Ogni tipologia di disturbo richiede un approccio mirato, ma un aspetto da sottolineare è che i disturbi del sonno vanno considerati alla stregua di vere e proprie malattie, da affrontare con un’accurata valutazione clinica, a partire dalla storia (anamnesi) di un individuo, che deve considerare numerosi elementi tra cui, in particolare, stile di vita, regolarità delle abitudini, a partire dai pasti, ambiente in cui ha luogo il riposo notturno, assunzione di farmaci.

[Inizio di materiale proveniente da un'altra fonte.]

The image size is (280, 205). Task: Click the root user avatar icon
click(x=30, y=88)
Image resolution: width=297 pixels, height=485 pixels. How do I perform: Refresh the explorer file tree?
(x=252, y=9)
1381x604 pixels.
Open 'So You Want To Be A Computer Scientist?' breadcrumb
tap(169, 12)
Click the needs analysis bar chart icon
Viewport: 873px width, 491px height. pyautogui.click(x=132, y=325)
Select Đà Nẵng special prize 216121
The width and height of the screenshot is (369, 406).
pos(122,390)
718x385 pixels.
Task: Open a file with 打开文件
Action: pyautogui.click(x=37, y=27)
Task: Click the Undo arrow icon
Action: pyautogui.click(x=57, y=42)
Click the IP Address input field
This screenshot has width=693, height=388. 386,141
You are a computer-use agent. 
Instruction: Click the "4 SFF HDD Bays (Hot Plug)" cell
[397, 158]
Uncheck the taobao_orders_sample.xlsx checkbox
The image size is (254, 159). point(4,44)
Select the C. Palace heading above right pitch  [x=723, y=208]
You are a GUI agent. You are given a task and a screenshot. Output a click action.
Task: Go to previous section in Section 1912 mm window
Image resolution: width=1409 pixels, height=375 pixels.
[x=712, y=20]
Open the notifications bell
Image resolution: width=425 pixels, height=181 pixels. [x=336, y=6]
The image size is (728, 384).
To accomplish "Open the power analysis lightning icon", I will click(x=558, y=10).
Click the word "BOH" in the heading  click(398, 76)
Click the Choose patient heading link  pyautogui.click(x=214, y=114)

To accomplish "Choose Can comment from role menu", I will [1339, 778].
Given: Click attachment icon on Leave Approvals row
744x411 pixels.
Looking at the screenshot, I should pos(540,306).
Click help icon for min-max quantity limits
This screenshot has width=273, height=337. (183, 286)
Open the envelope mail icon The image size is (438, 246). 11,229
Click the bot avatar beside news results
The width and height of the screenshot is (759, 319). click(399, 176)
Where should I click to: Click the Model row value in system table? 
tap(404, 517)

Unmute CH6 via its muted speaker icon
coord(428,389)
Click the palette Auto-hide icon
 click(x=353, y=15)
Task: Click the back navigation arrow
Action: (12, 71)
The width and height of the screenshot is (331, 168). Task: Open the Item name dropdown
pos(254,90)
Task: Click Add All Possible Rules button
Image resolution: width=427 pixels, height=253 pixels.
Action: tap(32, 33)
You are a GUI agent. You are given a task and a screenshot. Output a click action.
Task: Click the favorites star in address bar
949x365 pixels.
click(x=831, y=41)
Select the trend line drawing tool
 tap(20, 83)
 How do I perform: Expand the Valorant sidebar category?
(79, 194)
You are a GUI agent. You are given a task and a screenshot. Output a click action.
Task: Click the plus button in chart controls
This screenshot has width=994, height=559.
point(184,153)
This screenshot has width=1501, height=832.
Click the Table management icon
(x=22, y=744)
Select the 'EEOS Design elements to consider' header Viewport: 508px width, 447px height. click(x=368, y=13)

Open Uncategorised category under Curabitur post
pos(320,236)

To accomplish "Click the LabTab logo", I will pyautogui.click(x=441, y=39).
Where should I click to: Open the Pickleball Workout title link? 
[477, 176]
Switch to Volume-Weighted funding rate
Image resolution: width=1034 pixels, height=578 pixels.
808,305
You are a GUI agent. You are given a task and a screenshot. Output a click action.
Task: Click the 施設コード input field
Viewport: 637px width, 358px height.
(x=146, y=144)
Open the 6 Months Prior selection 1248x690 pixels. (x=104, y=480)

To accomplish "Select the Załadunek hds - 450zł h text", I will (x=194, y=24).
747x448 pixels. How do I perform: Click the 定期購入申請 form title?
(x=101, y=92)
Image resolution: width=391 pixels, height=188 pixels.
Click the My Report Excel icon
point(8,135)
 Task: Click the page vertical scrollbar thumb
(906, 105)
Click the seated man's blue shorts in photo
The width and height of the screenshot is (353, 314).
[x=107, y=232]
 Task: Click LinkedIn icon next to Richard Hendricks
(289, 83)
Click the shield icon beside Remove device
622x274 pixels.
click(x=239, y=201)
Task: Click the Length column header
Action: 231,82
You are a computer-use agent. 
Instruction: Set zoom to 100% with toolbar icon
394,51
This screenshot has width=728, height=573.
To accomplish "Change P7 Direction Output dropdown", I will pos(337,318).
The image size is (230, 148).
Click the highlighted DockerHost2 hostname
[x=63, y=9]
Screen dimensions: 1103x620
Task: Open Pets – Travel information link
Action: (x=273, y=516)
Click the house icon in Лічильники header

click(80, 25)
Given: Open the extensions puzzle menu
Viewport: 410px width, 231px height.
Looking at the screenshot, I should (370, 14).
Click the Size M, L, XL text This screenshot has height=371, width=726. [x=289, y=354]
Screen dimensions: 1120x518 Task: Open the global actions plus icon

In alcuni casi è sufficiente il rispetto di una corretta igiene del sonno (per esempio evitamento di attività fisica intensa prima di andare a dormire, temperatura, umidità e assenza di stimoli luminosi e sonori nella camera da letto, alimentazione, moderazione di alcolici e così via), mentre in altri possono rendersi necessarie terapie comportamentali e/o farmacologiche.  Il messaggio conclusivo, in ogni caso, è l’invito a non sottovalutare un disturbo del sonno, soprattutto se implica conseguenze sulla routine quotidiana, e a rivolgersi al medico di fiducia, sia per una corretta diagnosi sia per evitare errori grossolani.